> Extract provided:
__________________________________________________

Some thoughts on binary compatibility

For the past few months I have been quite quiet in the blogosphere. I have been collecting ideas for a two- or three-parter blog that I am still going to write on how Qt rules, but while that doesn't come, I decided to dump some thoughts on binary compatibility.

Recently I updated the KDE Techbase article on Binary compatibility with C++ (btw, that's the 3rd page from the top in the Google search for "binary compatibility"). I tried to explain a bit better what the dos and don'ts (mostly the don'ts) are. After I wrote the part about overriding a virtual from a non-primary base, someone on IRC asked me to write some examples.

In order to write those examples, I had to brush up a bit on my skills of name mangling, virtual table layout, etc. and I had even to try and learn Microsoft Visual Studio ABI. It took me a while, but I did find an article with some information on that (link is in the Techbase page's introduction). I'm also glad I took the time to brush up on my skills, since I found another example of things not to do (the "virtual override with covariant return of different top address" case).

History

Let's start with a bit of history: whereas on the Unix has always been closely tied to the C language, the DOS market initially had no such relationship. Sure, applications were developed in C even in the early 80s, but the point is that DOS didn't provide a "C library". No, to access DOS services, you'd move a some values into registers and cause an interrupt (the Int 21). Implementors of C compilers had to provide their own C library.

__________________________________________________

> Goal A:
Copy out the listing verbatim, everything from its first line down to the line containing "[x=135, y=200]", with both ends included and the pictures left out.
The listing that follows has no connection to the post on binary compatibility.

__________________________________________________

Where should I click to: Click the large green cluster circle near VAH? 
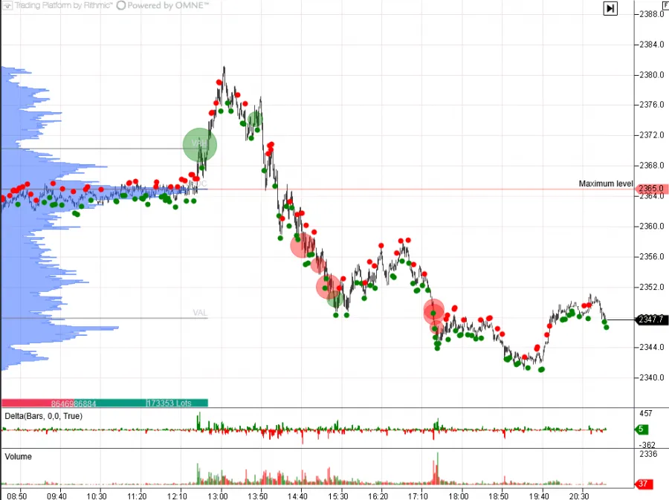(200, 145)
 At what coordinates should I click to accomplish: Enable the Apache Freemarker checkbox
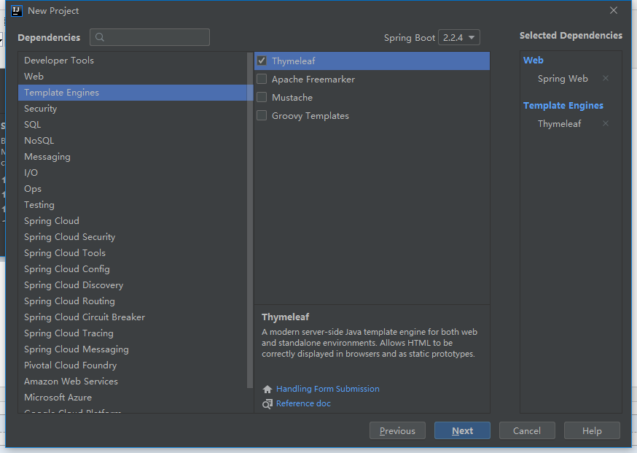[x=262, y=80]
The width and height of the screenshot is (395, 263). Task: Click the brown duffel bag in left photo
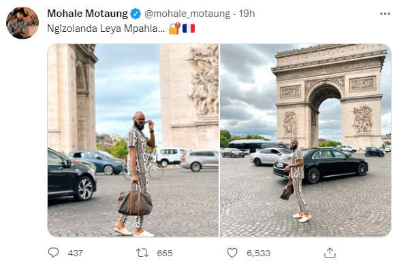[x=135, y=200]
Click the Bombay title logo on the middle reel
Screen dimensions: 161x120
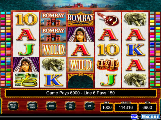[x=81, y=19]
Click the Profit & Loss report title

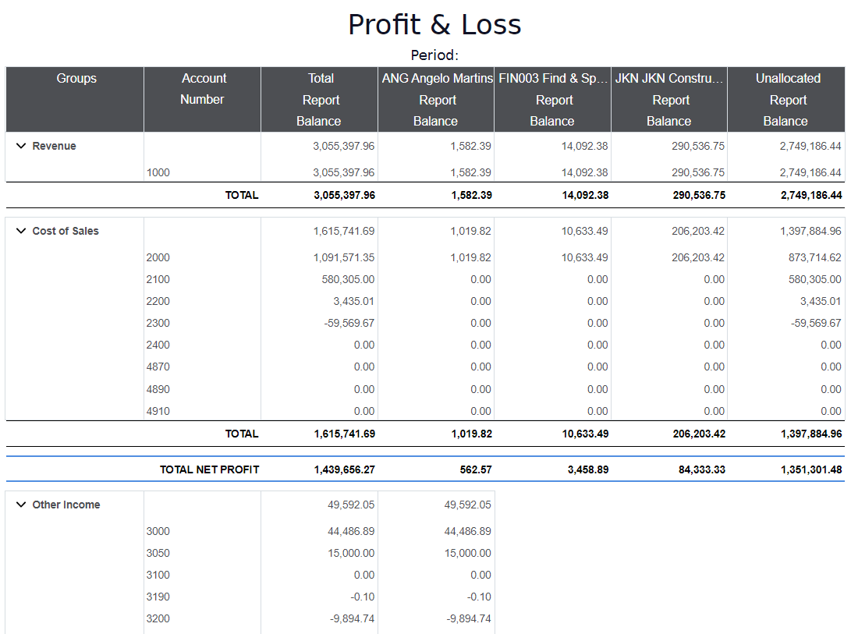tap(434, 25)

__________________________________________________

> Goal B:
Answer these questions from the post on binary compatibility:
(i) Which article did the author recently update?
(ii) Which interrupt was caused to access DOS services?
(iii) What case did the author find as another example of things not to do?

> Exercise output A:
Where should I click to: Click the large green cluster circle near VAH? 
(200, 145)
 At what coordinates should I click to accomplish: Enable the Apache Freemarker checkbox
[x=262, y=80]
The width and height of the screenshot is (395, 263). Task: Click the brown duffel bag in left photo
[x=135, y=200]

> Exercise output B:
(i) The KDE Techbase article on Binary compatibility with C++.
(ii) The Int 21.
(iii) The "virtual override with covariant return of different top address" case.